Böckenförde ist gestorben

Böckenförde verkörperte eine am Staat orientierte Verfassungslehre, in der die Verfassung nicht zu einer Verhaltenslehre für das Individuum überhöht wird. Einer zivilreligiösen Lesart des Grundgesetzes (wie sie leider auch auf der Rechten anzutreffen ist) entging er, weil er Rechtsbestimmungen in den historischen Zusammenhang einzuordnen verstand. Böckenförde bestand stets auf der Trennung zwischen Staat und Gesellschaft und kann als Personifikation der Schmitt-Schule in der alten Bundesrepublik (i.e. als die BRD noch jung war) betrachtet werden. Inzwischen sind wir in konfliktreichere Zeiten eingetreten.

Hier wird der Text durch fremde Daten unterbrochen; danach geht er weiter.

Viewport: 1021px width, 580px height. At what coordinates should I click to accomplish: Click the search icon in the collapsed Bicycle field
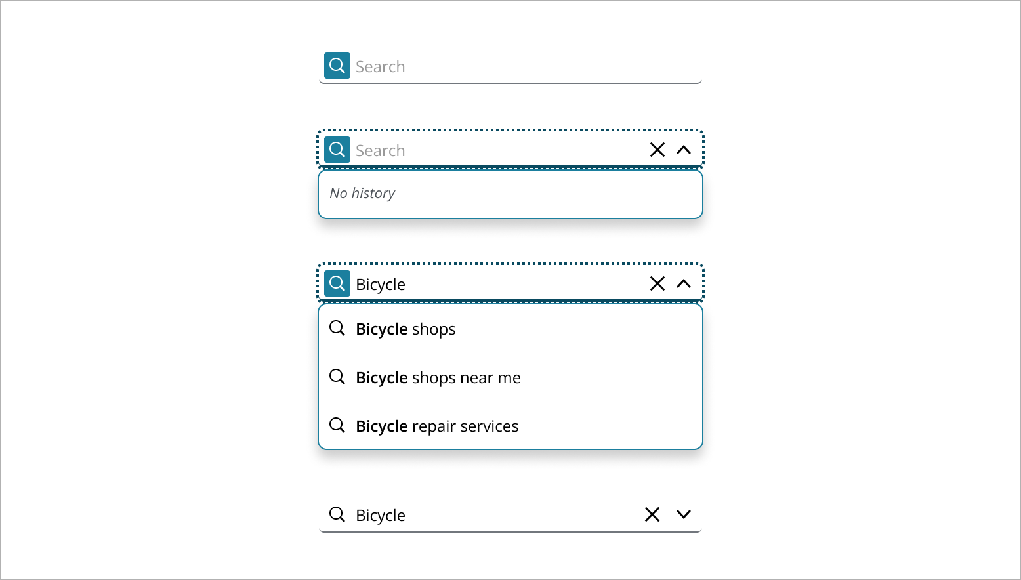pos(337,514)
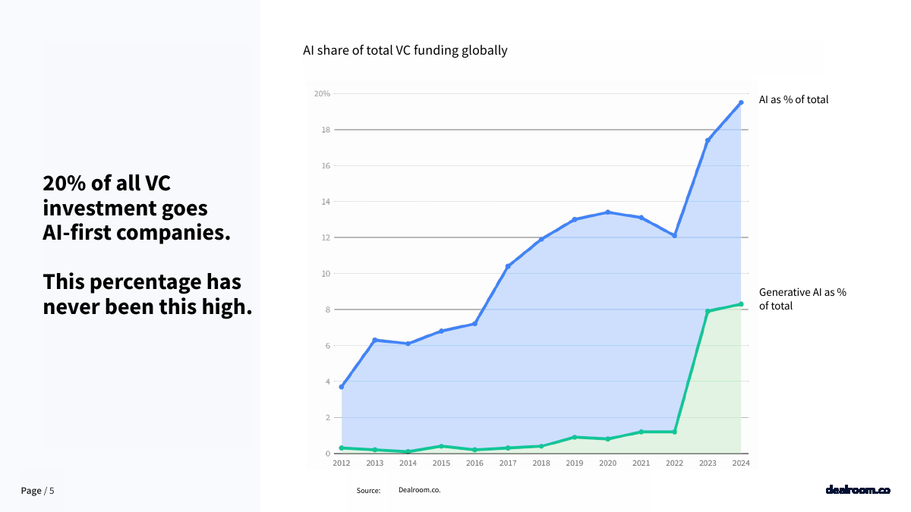Click the 2023 point on the green Generative AI line
This screenshot has width=911, height=512.
pos(708,311)
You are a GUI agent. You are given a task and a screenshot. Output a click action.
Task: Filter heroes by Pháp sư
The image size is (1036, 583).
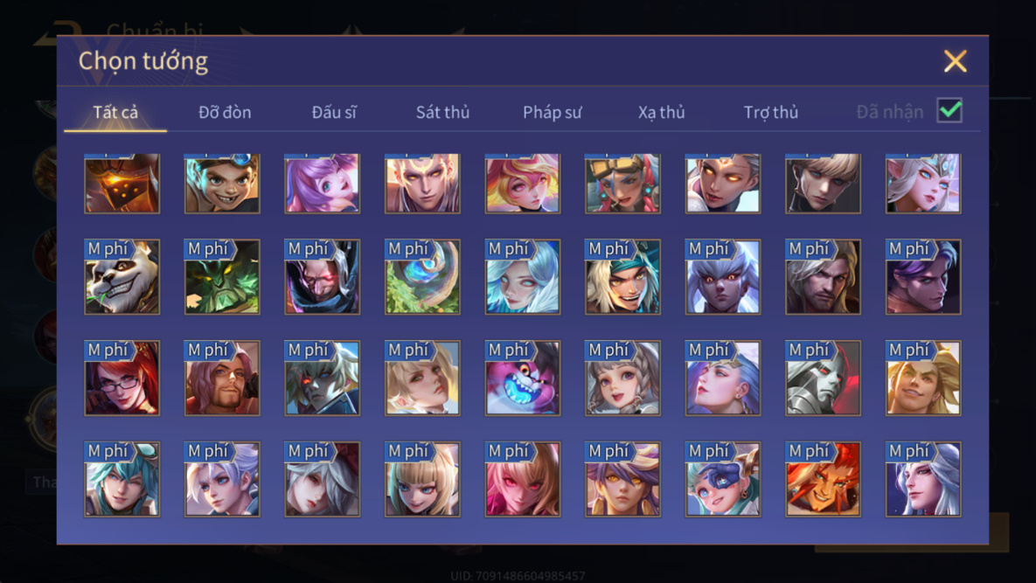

Der freiheitliche, säkularisierte Staat lebt von Voraussetzungen, die er selbst nicht garantieren kann. Das ist das große Wagnis, das er, um der Freiheit willen, eingegangen ist. Als freiheitlicher Staat kann er einerseits nur bestehen, wenn sich die Freiheit, die er seinen Bürgern gewährt, von innen her, aus der moralischen Substanz des einzelnen und der Homogenität der Gesellschaft, reguliert. Anderseits kann er diese inneren Regulierungskräfte nicht von sich aus, das heißt mit den Mitteln des Rechtszwanges und autoritativen Gebots zu garantieren suchen, ohne seine Freiheitlichkeit aufzugeben und – auf säkularisierter Ebene – in jenen Totalitätsanspruch zurückzufallen, aus dem er in den konfessionellen Bürgerkriegen herausgeführt hat.“
Ernst-Wolfgang Böckenförde: Staat, Gesellschaft, Freiheit. 1976, S. 60.